MoMA Goes to Paris book cover.The new book MoMA Goes to Paris in 1938: Building and Politicizing American Art (University of California Press, 2023) is the first to explore the Museum of Modern Art (MoMA)’s first international exhibition, Three Centuries of American Art on view at the Musée du Jeu de Paume in Paris in 1938 (figures 1 and 2).

With over 750 artworks ranging from 17th-century Colonial portraits to 1930s folk art and Mickey Mouse and spanning architecture, film, painting, prints, and sculpture, Three Centuries was the most comprehensive display of American art to date in Europe and a vital contributor to the internationalization of American art. MoMA curators created a visual culture of the United States that diplomats could then employ as evidence of a nation. At the brink of international war in the politically turbulent 1930s, MoMA collaborated with the US Department of State for the first time to deploy works of art as diplomatic agents.

Central to MoMA’s claim that American culture was on view was the implementation of a wide range of materials. In the folk art section, MoMA Director Alfred Barr, Jr. displayed approximately 43 artworks, including paintings, vernacular sculptures, watercolors, mourning pictures, ceramics, metalwork, and textiles, including Marguerite Zorach’s The Circus (figure 3). The curators had discussed the inclusion of decorative arts, specifically glass and silver, in the 1937 version of Three Centuries before contracting the definition of American art to its final formulation. Thus, MoMA’s conception of Modernism under Barr’s guidance contributed to the expansion and democratization of the history of American art by including new materials and subjects, but not necessarily elite or mass-produced utilitarian wares. 

Three Centuries elevated folk art at the moment when scholars began solidifying American art history, and its importance appeared in the exhibition’s entry. Doorways on either side of George Washington at Princeton displayed two origin stories (figure 4). If viewers passed through the doorway on the right, they entered the “historical section” with painters such as John Singleton Copley that demonstrated Euro-American relationships. If viewers entered the doorway on the left, they entered the folk art section, labeled “Arts Populaires.” Through this arrangement, MoMA curators demarcated two equally relevant points of origin for American art that were in opposition within academic discourse. American art history was sufficiently embryonic to have two equally valid fountainheads. It was up to the viewers to select their preferred wellspring. 

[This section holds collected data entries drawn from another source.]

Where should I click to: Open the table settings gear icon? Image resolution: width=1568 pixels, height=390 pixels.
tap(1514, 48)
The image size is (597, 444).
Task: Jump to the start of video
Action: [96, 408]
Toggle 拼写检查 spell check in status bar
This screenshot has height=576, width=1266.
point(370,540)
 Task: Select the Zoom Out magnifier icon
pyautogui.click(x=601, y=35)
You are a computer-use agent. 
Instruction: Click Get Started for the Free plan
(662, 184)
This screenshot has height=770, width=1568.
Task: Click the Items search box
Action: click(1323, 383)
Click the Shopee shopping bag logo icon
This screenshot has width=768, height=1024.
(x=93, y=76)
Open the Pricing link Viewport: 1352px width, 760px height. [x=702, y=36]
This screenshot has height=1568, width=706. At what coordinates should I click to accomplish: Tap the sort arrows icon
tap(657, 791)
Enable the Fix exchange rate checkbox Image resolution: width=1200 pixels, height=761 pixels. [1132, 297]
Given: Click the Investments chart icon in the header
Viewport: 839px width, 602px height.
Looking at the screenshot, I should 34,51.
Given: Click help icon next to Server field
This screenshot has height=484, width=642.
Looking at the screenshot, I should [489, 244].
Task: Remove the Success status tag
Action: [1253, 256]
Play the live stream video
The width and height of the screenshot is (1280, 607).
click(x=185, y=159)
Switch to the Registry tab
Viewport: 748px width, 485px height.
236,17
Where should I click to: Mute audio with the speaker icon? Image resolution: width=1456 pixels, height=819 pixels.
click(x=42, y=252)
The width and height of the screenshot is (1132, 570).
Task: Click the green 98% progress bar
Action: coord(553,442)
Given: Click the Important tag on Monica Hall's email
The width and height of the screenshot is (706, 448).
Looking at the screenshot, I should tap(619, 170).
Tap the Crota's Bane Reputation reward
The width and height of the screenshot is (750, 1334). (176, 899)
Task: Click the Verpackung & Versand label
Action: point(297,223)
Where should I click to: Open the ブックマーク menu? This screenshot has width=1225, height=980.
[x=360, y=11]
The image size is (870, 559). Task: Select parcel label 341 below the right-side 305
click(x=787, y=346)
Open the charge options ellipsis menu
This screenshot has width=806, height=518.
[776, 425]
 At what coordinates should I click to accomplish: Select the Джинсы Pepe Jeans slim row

The 1930s provided fertile ground from which American art history, guided by MoMA curators, took a more inclusive turn, with the absorption of new media, genres, subjects, audiences, and aesthetic styles. Curators, journalists, politicians, and art critics all played a role in reimagining American art in Three Centuries, from its inception in 1930 through its display in 1938 as well as in its subsequent reuse in the 1940s and ’50s by MoMA’s Traveling Exhibitions Department and as a prescience for MoMA’s famed International Program. In sum, the exhibition’s dazzling display invites a fundamental question: How did Three Centuries of American Art capture the heterogeneous mix that was American culture in the 1930s and embody it to an international audience grappling with its own political instabilities? 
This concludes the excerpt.